5 thoughts on “I Like Words

  1. I like this post. As I read it, three words come to mind: entertainment, atomization, and monetization. Does the internet really democratize ideas? Or does it atomize them into profitable entertainment for their creators?

    Eh…critical thinking has never been the objective. Send in the clowns!

  2. This is interesting–apparently (social) media multitasking shrinks our brains and makes us dumber. Lends new meaning to “dumbing down,” not to mention, offering an explanation to the state of American’s ability to think critically and parse complex information.

  3. I might also add that productivity in many work settings suffers similarly for at least 2 reasons. First, the shiny new technologies are incorporated into the work life and so it’s more difficult to focus on work. Messaging devices allow for constant interruption. Add on to this, employee use of social media via personal devices. The latter is not limited to white-collar settings, either. How many times have you seen the driver of a big box truck hauling a load of something dangerous, texting and checking their i-phone? Or a traffic controller standing with a stop sign in the right hand and their device in the left. No one is able to focus and productivity suffers all around. The subtle danger of it all is discouraging.

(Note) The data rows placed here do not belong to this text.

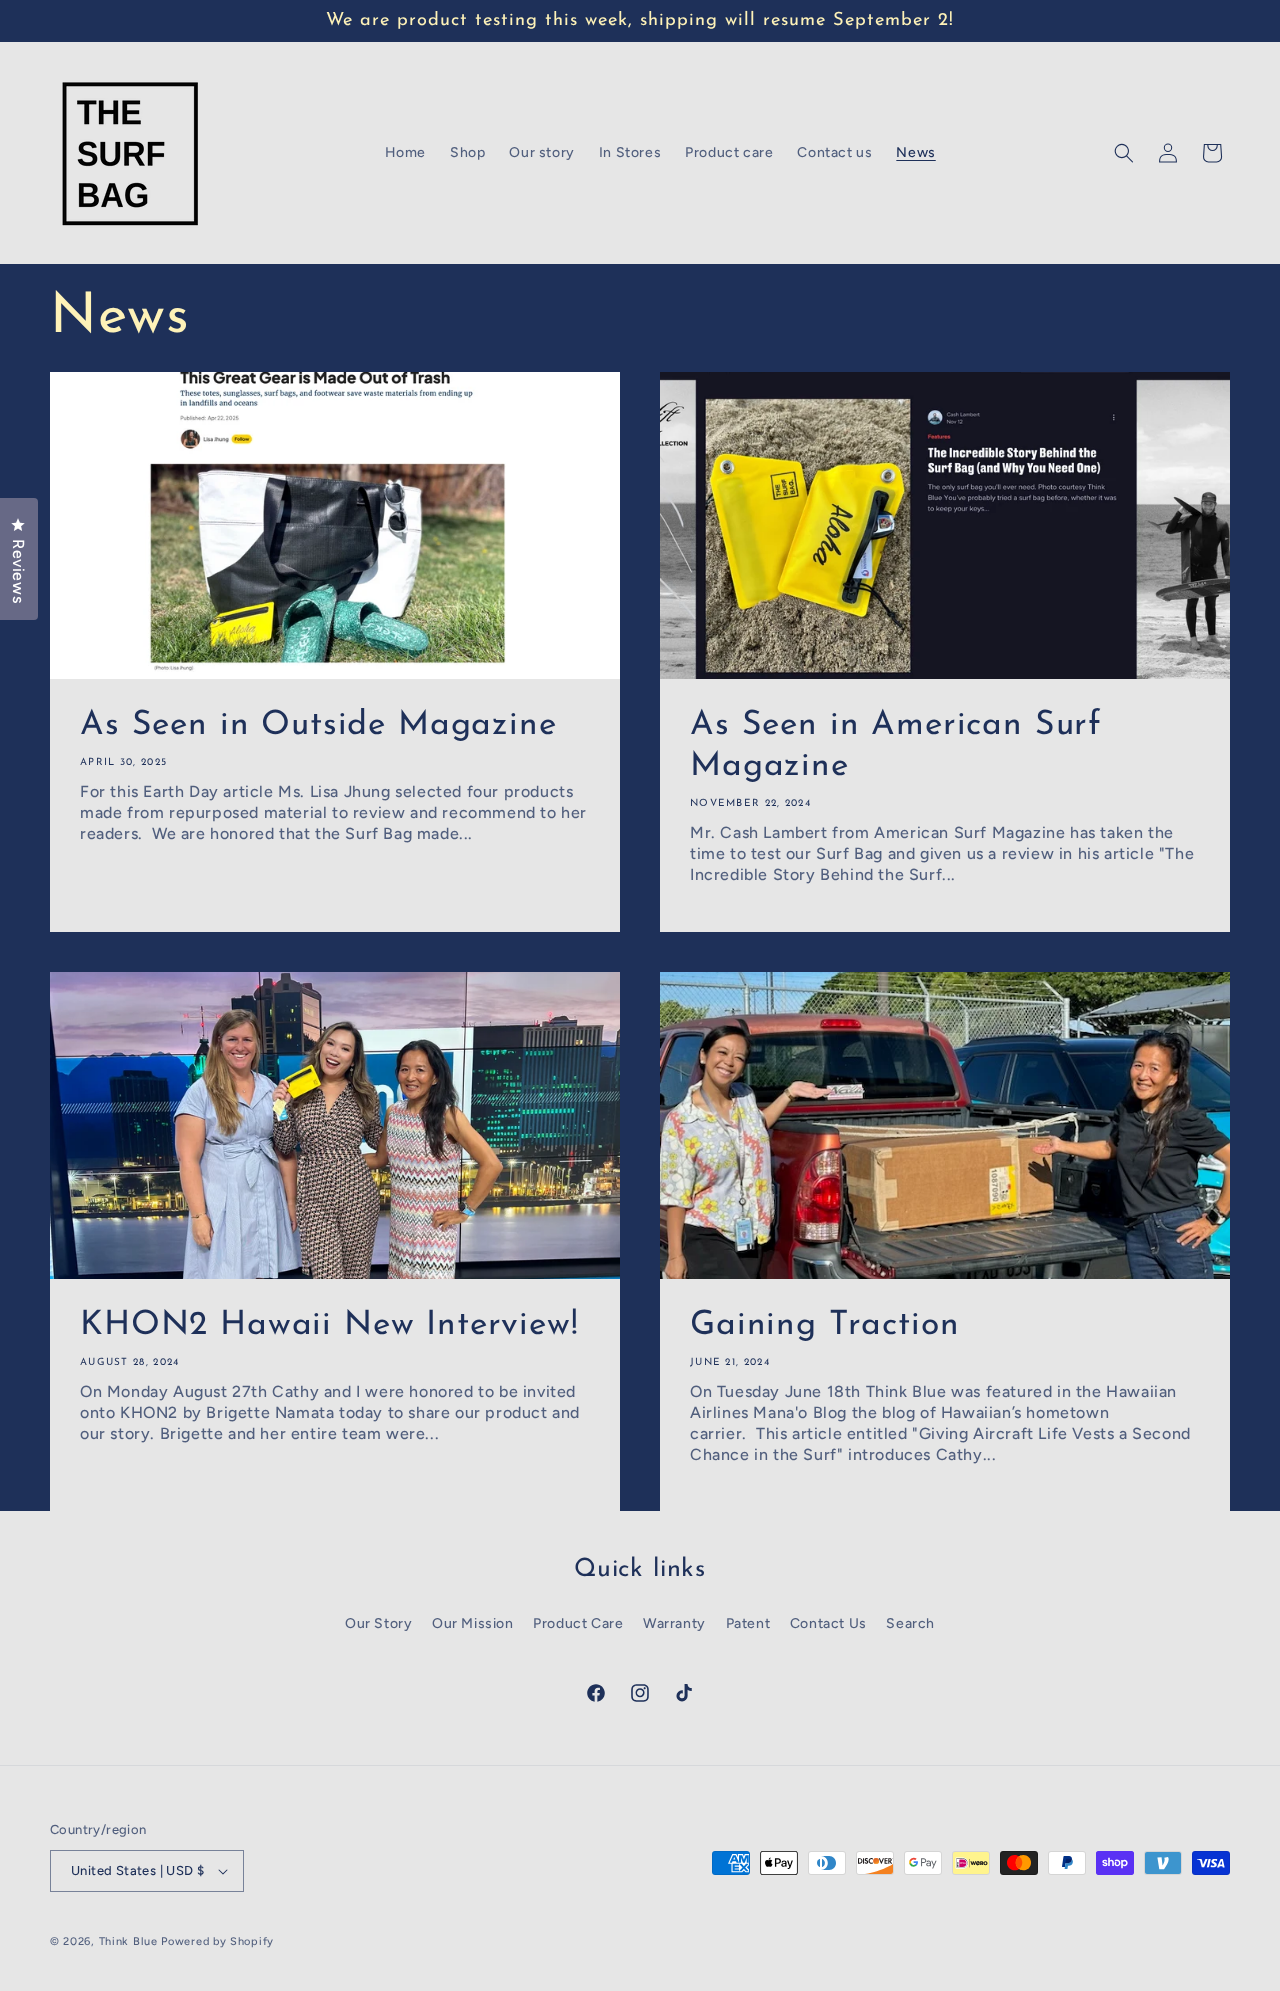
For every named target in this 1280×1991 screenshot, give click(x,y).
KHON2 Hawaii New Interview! (329, 1325)
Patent (748, 1623)
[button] (1124, 153)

    • @JAB Your points are all good ones. The truck driver, on the phone or texting, is always a concern–it doesn’t take much to lose control of a big rig.

      What I’ve been noticing, as I pass through Lisbon Falls on 196 is how many students I see walking down the road, looking at their screens, interacting with a device, rather than another human being.

  4. Some Scotsman whose name escapes me complained about the horrors of the bicycle. After all, one goes by so fast one can hardly even notice what’s all around him, and even walking it’s all too easy to miss everything in the natural world besides one’s own feet.

    When I first arrived in Italy, I went to see an old Longobardi castle on a hill not far away. As we ascended, we encountered an old Italian gentleman who was gathering wild asparagus. I never saw a one, but as we walked slowly, and talked even more slowly, he would suddenly reach into the grasses on the hill beside us and snatch out another asparagus. He had a whole handful by the time we left him.